==== Supplied data ====

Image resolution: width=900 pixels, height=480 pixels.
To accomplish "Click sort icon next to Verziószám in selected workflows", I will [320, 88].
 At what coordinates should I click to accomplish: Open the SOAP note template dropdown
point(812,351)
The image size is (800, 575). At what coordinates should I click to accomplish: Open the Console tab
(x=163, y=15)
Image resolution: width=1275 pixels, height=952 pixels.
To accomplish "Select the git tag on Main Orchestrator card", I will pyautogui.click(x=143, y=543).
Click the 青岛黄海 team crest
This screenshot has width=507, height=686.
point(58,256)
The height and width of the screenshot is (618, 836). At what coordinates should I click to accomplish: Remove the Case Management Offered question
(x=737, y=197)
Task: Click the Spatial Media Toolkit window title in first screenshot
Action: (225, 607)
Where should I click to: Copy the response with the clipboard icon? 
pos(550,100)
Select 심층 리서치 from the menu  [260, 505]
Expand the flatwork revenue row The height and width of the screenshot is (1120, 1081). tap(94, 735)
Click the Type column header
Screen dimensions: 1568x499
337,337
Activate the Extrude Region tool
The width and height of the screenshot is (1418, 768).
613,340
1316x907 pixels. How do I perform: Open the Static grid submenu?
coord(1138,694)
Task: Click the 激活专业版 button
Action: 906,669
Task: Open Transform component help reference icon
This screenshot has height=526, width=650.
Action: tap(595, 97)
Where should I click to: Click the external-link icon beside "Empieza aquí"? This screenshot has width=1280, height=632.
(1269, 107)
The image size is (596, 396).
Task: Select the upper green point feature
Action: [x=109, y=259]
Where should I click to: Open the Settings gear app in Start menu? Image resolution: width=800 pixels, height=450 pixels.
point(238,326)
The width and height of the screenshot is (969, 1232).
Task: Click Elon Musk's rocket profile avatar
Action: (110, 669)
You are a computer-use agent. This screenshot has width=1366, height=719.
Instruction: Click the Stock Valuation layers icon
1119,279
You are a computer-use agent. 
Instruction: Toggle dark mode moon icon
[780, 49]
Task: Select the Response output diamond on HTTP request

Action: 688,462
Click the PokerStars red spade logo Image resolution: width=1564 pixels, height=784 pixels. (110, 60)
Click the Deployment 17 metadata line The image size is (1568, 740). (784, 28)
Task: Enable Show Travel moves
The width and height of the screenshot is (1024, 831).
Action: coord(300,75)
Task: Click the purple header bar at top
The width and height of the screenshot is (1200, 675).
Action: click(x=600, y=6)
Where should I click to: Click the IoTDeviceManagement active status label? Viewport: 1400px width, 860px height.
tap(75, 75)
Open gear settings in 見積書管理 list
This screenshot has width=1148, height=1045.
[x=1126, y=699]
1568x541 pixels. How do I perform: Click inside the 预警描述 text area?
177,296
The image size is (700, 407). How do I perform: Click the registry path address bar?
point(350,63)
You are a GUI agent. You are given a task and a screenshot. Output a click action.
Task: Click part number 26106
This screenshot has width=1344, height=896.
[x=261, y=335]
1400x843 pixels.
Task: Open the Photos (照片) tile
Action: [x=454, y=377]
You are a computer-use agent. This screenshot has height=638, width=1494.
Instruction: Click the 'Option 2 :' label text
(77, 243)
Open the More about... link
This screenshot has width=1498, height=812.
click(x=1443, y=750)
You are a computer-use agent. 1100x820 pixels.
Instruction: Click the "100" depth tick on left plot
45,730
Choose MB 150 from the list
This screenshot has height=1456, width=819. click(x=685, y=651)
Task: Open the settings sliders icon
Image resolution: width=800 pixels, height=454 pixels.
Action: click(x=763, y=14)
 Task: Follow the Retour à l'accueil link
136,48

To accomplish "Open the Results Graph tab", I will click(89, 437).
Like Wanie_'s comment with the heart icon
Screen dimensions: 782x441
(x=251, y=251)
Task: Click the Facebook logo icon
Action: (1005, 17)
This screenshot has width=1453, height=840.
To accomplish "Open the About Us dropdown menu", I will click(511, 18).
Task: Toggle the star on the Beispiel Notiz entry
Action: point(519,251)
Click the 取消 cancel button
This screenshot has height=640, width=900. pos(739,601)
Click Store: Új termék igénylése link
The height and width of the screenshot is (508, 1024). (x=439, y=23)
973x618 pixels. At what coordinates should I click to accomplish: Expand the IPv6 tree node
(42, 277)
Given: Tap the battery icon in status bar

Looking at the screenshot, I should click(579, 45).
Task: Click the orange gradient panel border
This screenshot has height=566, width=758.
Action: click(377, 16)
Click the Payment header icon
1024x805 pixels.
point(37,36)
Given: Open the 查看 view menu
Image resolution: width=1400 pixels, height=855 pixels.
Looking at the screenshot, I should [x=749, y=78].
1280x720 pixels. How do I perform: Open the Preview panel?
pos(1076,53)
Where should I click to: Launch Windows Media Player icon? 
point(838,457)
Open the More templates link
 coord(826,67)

====

▶ _Task instructions_: Each line must be given again exactly as written above.

▶ _Task answer_:
Image resolution: width=900 pixels, height=480 pixels.
To accomplish "Click sort icon next to Verziószám in selected workflows", I will [320, 88].
 At what coordinates should I click to accomplish: Open the SOAP note template dropdown
point(812,351)
The image size is (800, 575). At what coordinates should I click to accomplish: Open the Console tab
(x=163, y=15)
Image resolution: width=1275 pixels, height=952 pixels.
To accomplish "Select the git tag on Main Orchestrator card", I will pyautogui.click(x=143, y=543).
Click the 青岛黄海 team crest
This screenshot has width=507, height=686.
point(58,256)
The height and width of the screenshot is (618, 836). At what coordinates should I click to accomplish: Remove the Case Management Offered question
(x=737, y=197)
Task: Click the Spatial Media Toolkit window title in first screenshot
Action: (225, 607)
Where should I click to: Copy the response with the clipboard icon? 
pos(550,100)
Select 심층 리서치 from the menu  [260, 505]
Expand the flatwork revenue row The height and width of the screenshot is (1120, 1081). tap(94, 735)
Click the Type column header
Screen dimensions: 1568x499
337,337
Activate the Extrude Region tool
The width and height of the screenshot is (1418, 768).
613,340
1316x907 pixels. How do I perform: Open the Static grid submenu?
coord(1138,694)
Task: Click the 激活专业版 button
Action: 906,669
Task: Open Transform component help reference icon
This screenshot has height=526, width=650.
Action: tap(595, 97)
Where should I click to: Click the external-link icon beside "Empieza aquí"? This screenshot has width=1280, height=632.
(1269, 107)
The image size is (596, 396).
Task: Select the upper green point feature
Action: [x=109, y=259]
Where should I click to: Open the Settings gear app in Start menu? Image resolution: width=800 pixels, height=450 pixels.
point(238,326)
The width and height of the screenshot is (969, 1232).
Task: Click Elon Musk's rocket profile avatar
Action: (110, 669)
You are a computer-use agent. This screenshot has width=1366, height=719.
Instruction: Click the Stock Valuation layers icon
1119,279
You are a computer-use agent. 
Instruction: Toggle dark mode moon icon
[780, 49]
Task: Select the Response output diamond on HTTP request

Action: 688,462
Click the PokerStars red spade logo Image resolution: width=1564 pixels, height=784 pixels. (110, 60)
Click the Deployment 17 metadata line The image size is (1568, 740). (784, 28)
Task: Enable Show Travel moves
The width and height of the screenshot is (1024, 831).
Action: coord(300,75)
Task: Click the purple header bar at top
The width and height of the screenshot is (1200, 675).
Action: click(x=600, y=6)
Where should I click to: Click the IoTDeviceManagement active status label? Viewport: 1400px width, 860px height.
tap(75, 75)
Open gear settings in 見積書管理 list
This screenshot has width=1148, height=1045.
[x=1126, y=699]
1568x541 pixels. How do I perform: Click inside the 预警描述 text area?
177,296
The image size is (700, 407). How do I perform: Click the registry path address bar?
point(350,63)
You are a GUI agent. You are given a task and a screenshot. Output a click action.
Task: Click part number 26106
This screenshot has width=1344, height=896.
[x=261, y=335]
1400x843 pixels.
Task: Open the Photos (照片) tile
Action: [x=454, y=377]
You are a computer-use agent. This screenshot has height=638, width=1494.
Instruction: Click the 'Option 2 :' label text
(77, 243)
Open the More about... link
This screenshot has width=1498, height=812.
click(x=1443, y=750)
You are a computer-use agent. 1100x820 pixels.
Instruction: Click the "100" depth tick on left plot
45,730
Choose MB 150 from the list
This screenshot has height=1456, width=819. click(x=685, y=651)
Task: Open the settings sliders icon
Image resolution: width=800 pixels, height=454 pixels.
Action: click(x=763, y=14)
 Task: Follow the Retour à l'accueil link
136,48

To accomplish "Open the Results Graph tab", I will click(89, 437).
Like Wanie_'s comment with the heart icon
Screen dimensions: 782x441
(x=251, y=251)
Task: Click the Facebook logo icon
Action: (1005, 17)
This screenshot has width=1453, height=840.
To accomplish "Open the About Us dropdown menu", I will click(511, 18).
Task: Toggle the star on the Beispiel Notiz entry
Action: point(519,251)
Click the 取消 cancel button
This screenshot has height=640, width=900. pos(739,601)
Click Store: Új termék igénylése link
The height and width of the screenshot is (508, 1024). (x=439, y=23)
973x618 pixels. At what coordinates should I click to accomplish: Expand the IPv6 tree node
(42, 277)
Given: Tap the battery icon in status bar

Looking at the screenshot, I should click(579, 45).
Task: Click the orange gradient panel border
This screenshot has height=566, width=758.
Action: click(377, 16)
Click the Payment header icon
1024x805 pixels.
point(37,36)
Given: Open the 查看 view menu
Image resolution: width=1400 pixels, height=855 pixels.
Looking at the screenshot, I should [x=749, y=78].
1280x720 pixels. How do I perform: Open the Preview panel?
pos(1076,53)
Where should I click to: Launch Windows Media Player icon? 
point(838,457)
Open the More templates link
 coord(826,67)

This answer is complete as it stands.